In Retrospect: The Tragedy and Lessons of Vietnam. Robert McNamara.

ritter

This biography of Bruno Maderna, purchased in my recent trip to Italy:


I'm at the end of WW2, when Maderna is no longer the conducting child prodigy "Brunetto" and has taken as a young adult conducting courses with Antonio Guarneri and composition lessons  from (among others) Malipiero. He's producing his first important works (of course, not yet serial —even if he's conducted Webern's Variations op. 30 when on leave from military service in wartime Italy). Quite a character!

Karl Henning

Tolkien's translation of Sir Gawain and the Green Knight.
Karl Henning, Ph.D.
Composer & Clarinetist
Boston MA
http://www.karlhenning.com/
[Matisse] was interested neither in fending off opposition,
nor in competing for the favor of wayward friends.
His only competition was with himself. — Françoise Gilot

SimonNZ

Along with Sandbrook's book on the Heath years in Britain:




Spotted Horses

Tono-Bungay, by H.G. Wells.



I stumbled on this book because it is said that the final chapter was an inspiration for Vaughan-Williams A London Symphony, and a particular passage is often quoted as being the inspiration for the finale epilogue.

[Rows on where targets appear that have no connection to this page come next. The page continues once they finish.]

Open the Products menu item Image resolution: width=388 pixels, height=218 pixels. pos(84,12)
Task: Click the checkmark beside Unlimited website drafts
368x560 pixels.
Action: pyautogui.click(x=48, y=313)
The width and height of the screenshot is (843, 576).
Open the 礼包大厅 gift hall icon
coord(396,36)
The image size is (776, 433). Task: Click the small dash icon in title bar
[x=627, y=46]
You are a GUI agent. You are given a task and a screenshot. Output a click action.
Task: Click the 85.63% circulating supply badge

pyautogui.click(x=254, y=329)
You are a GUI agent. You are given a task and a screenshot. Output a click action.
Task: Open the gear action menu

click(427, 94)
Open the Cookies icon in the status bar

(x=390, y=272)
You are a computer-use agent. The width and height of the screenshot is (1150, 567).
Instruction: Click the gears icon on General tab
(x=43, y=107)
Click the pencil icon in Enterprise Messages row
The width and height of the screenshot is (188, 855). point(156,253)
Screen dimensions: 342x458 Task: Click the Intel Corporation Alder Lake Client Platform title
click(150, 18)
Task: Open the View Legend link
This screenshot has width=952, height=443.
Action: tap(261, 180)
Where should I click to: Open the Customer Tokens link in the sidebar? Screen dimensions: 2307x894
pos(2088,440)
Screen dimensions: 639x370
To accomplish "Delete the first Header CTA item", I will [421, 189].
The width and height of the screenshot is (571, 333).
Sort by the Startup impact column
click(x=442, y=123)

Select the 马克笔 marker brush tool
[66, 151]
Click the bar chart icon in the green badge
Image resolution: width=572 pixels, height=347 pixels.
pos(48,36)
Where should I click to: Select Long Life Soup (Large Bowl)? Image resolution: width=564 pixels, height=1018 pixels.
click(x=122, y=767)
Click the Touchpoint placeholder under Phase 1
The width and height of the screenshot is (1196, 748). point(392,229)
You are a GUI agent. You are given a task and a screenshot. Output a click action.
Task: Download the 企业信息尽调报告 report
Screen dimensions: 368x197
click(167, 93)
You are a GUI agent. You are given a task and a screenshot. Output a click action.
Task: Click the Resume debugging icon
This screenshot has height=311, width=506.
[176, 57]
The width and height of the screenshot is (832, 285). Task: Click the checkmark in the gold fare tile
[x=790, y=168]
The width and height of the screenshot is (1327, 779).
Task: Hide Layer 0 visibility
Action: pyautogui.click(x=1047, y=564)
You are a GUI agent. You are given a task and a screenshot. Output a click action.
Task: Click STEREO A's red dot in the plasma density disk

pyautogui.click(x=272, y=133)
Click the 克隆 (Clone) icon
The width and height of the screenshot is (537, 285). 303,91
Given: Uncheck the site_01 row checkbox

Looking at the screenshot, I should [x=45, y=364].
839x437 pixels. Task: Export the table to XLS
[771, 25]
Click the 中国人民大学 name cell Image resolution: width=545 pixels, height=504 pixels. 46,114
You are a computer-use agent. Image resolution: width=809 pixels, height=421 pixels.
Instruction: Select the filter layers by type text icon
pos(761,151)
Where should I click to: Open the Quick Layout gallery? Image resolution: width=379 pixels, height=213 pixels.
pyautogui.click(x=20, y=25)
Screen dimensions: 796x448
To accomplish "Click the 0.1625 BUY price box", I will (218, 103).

QuoteLight after light goes down. England and the Kingdom, Britain and the Empire, the old prides and the old devotions, glide abeam, astern, sink down upon the horizon, pass – pass. The river passes – London passes, England passes.

Bad choice. One of the most unsatisfying books I can remember reading.

It is written as a first person narrative, as though it were a memoir. The narrator is the son of a servant in a grand aristocratic estate (think Downton Abbey). A daughter of the family takes a liking to him, so to placate her he is allowed to hang on with his betters. This seems fine, until one of the aristocratic brats bullies him and he returns the favor by bloodying his nose. Of course he is banished from the housed, and eventually exiled to his uncle. The uncle is a chemist (pharmacist) with a small shop in a nearby village who has grand ideas. He looses his shop and the narrators small endowment in a money-making scheme and has to work as an assistant chemist in London. But then, the uncle invents a patent medicine, Tono-Bungay, which is useless, maybe mildly poisonous, but "goes viral." The uncle becomes a financier on a colossal scale and the narrator gets swept up. It seems like the uncle has entered a new aristocracy, building a monstrous grand building to supplant an elegant but uncomfortable country estate he has acquired. The aristocratic girl then reappears and reveals she has always been in love with our narrator. Of course it goes bust and the love interest announces she is not strong enough to be the wife of a poor man.

This gives H.G. Wells a framework to hang his philosophizing about England, the hollow nobility of the old order, the tawdry, rapacious greed of the new order, the hypocrisy of it all. But the characters are as flat as paper, and are just props for illustrating his social ideas.

Dry Brett Kavanaugh

Quote from: SimonNZ on April 14, 2022, 05:38:34 AM
Along with Sandbrook's book on the Heath years in Britain:



I assume you already know that Drive My Car won Academy foreign movie award.

SimonNZ

Quote from: Dry Brett Kavanaugh on April 14, 2022, 07:41:01 PM
I assume you already know that Drive My Car won Academy foreign movie award.

Yes. As it happens I'm actually set to see it tomorrow. Luckily its run here was extended after it got the award , as this is the first chance I've had.

I read the story in the Men Without Women collection not long after it came out, but wont be able to remember it well enough now to tell what's been changed.